Brennan Celebrates Long Life By Speaking Against Death Penalty Retired Justice, 90, Hopes To See Day Capital Punishment Abolished

Lauran Neergaard Associated Press

Retired Justice William J. Brennan marked his 90th birthday living up to his reputation as the Supreme Court’s liberal lion, calling the death penalty “a barbaric and inhuman punishment that violates our Constitution.”

He wrote the words, but the voice was that of his son, Bill, reading Brennan’s speech as the frail former justice sat smiling in his wheelchair during the birthday party about 100 friends and colleagues threw at the nation’s highest court Saturday.

Brennan turned 90 last Thursday, and was compared to a famous predecessor, Oliver Wendell Holmes Jr., who also reached that milestone.

“Like Justice Holmes before him, Justice Brennan has become a national treasure in his own lifetime,” said Washington attorney Daniel Rezneck, one of Brennan’s first law clerks.

Justice David Souter, who replaced Brennan on the bench, dispensed with the history lecture.

“I am here because when I got to the court, Bill Brennan welcomed me with a bear hug,” he said, gently hugging Brennan back as applause echoed in the usually solemn high court chamber.

Considered one of the 20th century’s most influential jurists, Brennan wrote 1,350 opinions before retiring in 1990 because of poor health.

His rulings led to the “one-person, one-vote” principle of political reapportionment and empowered everyday citizens to use the courts to fight city hall. He also gave news organizations First Amendment protections in libel lawsuits.

But “we do not yet have justice for all who do not partake in the abundance of American life,” Brennan said in Saturday’s speech.
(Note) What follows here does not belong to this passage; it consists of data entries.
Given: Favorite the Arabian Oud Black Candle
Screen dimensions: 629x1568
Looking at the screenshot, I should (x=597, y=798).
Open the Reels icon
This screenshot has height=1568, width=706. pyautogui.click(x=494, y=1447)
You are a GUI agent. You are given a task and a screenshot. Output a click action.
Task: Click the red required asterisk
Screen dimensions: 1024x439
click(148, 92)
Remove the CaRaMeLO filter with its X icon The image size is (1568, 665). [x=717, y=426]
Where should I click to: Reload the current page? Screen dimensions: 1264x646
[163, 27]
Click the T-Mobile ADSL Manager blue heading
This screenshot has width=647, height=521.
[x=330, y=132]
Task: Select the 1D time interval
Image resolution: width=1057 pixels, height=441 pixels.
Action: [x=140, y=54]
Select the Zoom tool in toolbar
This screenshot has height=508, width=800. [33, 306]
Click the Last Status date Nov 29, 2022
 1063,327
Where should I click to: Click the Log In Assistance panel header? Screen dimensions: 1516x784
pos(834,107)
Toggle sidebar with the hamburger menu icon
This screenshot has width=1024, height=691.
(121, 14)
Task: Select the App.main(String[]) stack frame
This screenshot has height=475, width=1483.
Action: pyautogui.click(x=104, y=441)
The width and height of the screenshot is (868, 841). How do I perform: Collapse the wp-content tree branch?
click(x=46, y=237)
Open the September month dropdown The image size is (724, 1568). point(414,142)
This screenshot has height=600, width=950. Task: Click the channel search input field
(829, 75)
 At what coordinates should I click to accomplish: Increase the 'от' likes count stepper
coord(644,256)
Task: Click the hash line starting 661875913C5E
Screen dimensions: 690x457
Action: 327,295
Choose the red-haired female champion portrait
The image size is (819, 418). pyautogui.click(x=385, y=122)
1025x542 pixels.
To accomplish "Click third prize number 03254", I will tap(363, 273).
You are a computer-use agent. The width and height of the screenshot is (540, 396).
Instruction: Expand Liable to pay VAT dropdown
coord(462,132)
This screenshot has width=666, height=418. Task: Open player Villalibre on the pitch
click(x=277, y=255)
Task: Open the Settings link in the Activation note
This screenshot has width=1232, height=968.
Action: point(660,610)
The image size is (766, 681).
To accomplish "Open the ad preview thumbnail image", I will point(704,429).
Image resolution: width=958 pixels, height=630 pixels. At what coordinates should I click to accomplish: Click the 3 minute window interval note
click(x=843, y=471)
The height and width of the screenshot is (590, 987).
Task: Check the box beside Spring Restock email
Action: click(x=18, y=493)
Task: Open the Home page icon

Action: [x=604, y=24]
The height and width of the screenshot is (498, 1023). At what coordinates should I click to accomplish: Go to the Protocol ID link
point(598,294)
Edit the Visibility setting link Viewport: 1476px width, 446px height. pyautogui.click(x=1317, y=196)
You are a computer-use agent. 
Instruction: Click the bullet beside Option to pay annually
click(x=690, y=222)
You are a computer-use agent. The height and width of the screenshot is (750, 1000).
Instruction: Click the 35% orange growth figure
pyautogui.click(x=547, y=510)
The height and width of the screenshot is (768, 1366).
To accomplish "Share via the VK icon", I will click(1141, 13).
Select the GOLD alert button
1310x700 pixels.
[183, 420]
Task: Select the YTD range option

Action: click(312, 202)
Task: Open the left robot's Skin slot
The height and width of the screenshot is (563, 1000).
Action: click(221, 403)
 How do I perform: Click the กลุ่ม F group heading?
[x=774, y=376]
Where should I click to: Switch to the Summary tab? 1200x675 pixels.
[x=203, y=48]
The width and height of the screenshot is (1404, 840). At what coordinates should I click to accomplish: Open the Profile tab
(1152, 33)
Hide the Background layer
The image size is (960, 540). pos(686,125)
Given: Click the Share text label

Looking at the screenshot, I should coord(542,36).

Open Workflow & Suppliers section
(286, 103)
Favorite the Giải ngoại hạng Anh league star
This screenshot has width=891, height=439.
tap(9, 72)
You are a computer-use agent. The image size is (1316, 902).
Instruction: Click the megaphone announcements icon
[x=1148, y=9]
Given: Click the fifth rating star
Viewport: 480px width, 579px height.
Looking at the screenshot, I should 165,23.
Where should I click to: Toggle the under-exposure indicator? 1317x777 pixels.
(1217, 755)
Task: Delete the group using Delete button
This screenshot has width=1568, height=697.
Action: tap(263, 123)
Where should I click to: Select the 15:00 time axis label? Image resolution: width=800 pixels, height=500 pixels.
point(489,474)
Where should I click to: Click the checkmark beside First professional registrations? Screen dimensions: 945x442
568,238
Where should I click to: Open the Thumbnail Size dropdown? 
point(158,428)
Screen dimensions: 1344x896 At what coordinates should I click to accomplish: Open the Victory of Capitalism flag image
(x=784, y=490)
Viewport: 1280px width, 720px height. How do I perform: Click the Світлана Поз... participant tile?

The death penalty “more than any other (area) besmirches the constitutional vision of human dignity,” he said.

“Even the most vile murderer does not release the state from its constitutional obligation to respect human dignity, for the state does not honor the victim by emulating the murderer who took the victim’s life.”

Brennan predicted the Supreme Court one day “will outlaw the death penalty. Permanently. I hope I will live to celebrate the day, but I am supremely confidant that the day will come.”

The Supreme Court banned the death penalty in 1972, but in 1976 allowed states to reinstate it.

About 3,000 inmates are on death row nationwide.

Brennan’s comments come just weeks after President Clinton signed into law unprecedented curbs on appeals by death-row inmates, including setting a one-year deadline for inmates to file certain types of federal appeals.

After Brennan, now-retired Justice Harry Blackmun was the last justice in the nine-member court to oppose capital punishment in all circumstances.